Hundreds of thousands of children in the UK are brought up by family members who are not their parents. These ‘kinship carers’ - overwhelmingly women - save the taxpayers billions, but with little support from social services often endure poverty, ill-health and isolation.

Angela Neustatter
16 May 2014

Lily, aged 52, tells how the tranquil life she had settled into once her three children left home and she reduced work to part-time was dramatically changed when she took on her nine-year-old granddaughter and became a kinship carer.

 ‘My own daughter, Eliza, was 17 when she had Susie. She was living with a violent boyfriend and they were heavily involved in drugs. She lost her home and ended up in a refuge, then descended further into drugs and alcohol abuse, living with a man who had never worked and had a history of violence.

‘Susie was likely to be taken into care  and I didn’t want that. After all she had been through she needed family I thought. So I brought her to live with me. That was six years ago and she is still with me.’

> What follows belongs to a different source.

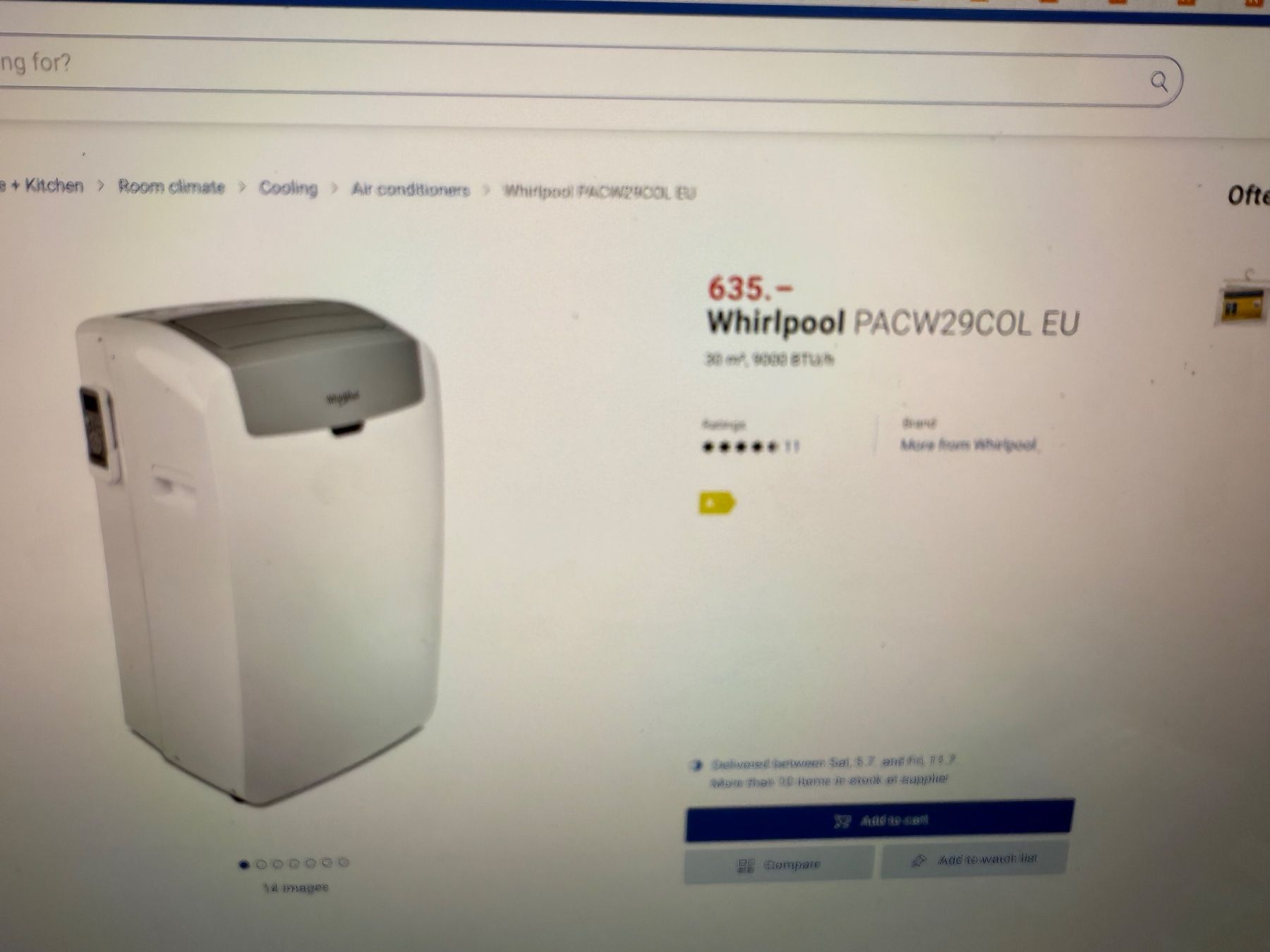This screenshot has height=952, width=1270.
Task: Click the delivery info clock icon
Action: [x=697, y=765]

Some 300,000 children in the UK are being brought up by kinship carers - primarily grandparents though they may be other family members. Many of these children have been neglected, abused or suffered the death or serious illness of a parent. Almost half have special needs or a disability. In other words, these are an exceptionally challenging bunch, victims of the tough lot life has thrown at them.

Sam Smethers, CEO at the charity Grandparents’ Plus which is currently running a campaign for the rights of kinship carers, says: ‘What you have is an unsung and undervalued population who take on children because they cannot bear to see them suffer and do not want them taken into care.‘

Just over two-thirds (67 per cent) of these children are abandoned by parents who are affected by alcohol or drug misuse, including nearly a quarter (24 per cent) who are misusing both. So the decision to take on a child is frequently done because the grandparents want to keep the child within the family. For example, there have been babies dumped on doorsteps with no nappies or food; children filthy and hungry, phoning a grandparent in desperation to ask if they may live with them.  In some cases the parent is sent to prison at a court hearing and has made no provision for the child.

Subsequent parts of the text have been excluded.